11th President of the University of Tampa
- Incumbent
- Assumed office June 1, 2024
- Preceded by: Ronald L. Vaughn

Personal details
- Born: Teresa Abi-Nader 1961 (age 63–64)
- Education: University of Pittsburgh (BS) North Carolina State University (MS, PhD)

= Teresa Abi-Nader Dahlberg =

American academic administrator and engineering professor

Teresa Abi-Nader Dahlberg (born October 29, 1961) is an American academic administrator and engineer who serves as the 11th president of The University of Tampa.

== Early life and education ==
Dahlberg was raised near Uniontown, Pennsylvania in a Lebanese American family of six children. She earned a bachelor's degree in electrical engineering from the University of Pittsburgh. While working at IBM, she completed a master's degree and Ph.D. in computer engineering from North Carolina State University in 1993. Her doctoral dissertation was titled, "Dependability Evaluation of Large Systems with Dependent Failures Using a Hierarchical Network Model".

== Academic career ==

Dahlberg began her academic career as a visiting assistant professor in computer science at Winthrop University (1994–1995). From 1995 to 2013, she served as associate dean of the College of Computing and Informatics at University of North Carolina at Charlotte. She was a principal investigator conducting research in computer education, computing, and wireless networking.

In 2013, Dahlberg became the dean of the Albert Nerken School of Engineering at Cooper Union in New York City and she was named the college's chief academic officer in 2014. During her tenure at Cooper Union, Dahlberg faced criticism from alumni, faculty, and students. Her time at the college coincided with the Cooper Union financial crisis and tuition protests. She resigned in 2015 following controversy and criticism from a group of alumni, faculty, and students over allegations of plagiarism in academic program proposals and bypassing faculty governance structures. The controversy also led to an investigation by the New York State Attorney General.

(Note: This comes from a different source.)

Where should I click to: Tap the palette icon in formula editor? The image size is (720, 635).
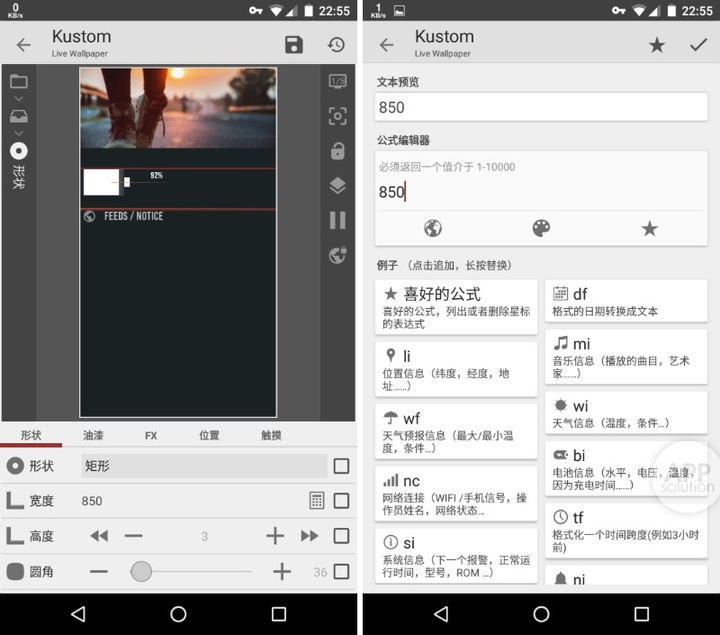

From 2015 to 2019, Dahlberg served as the dean of the College of Engineering and Computer Science at Syracuse University, where she was also a professor of electrical engineering and computer science.

On March 1, 2019, she became the provost and vice chancellor for academic affairs at Texas Christian University.

In December 2023, Dahlberg was announced as the 11th president of University of Tampa. She officially succeeded Ronald L. Vaughn on June 1, 2024.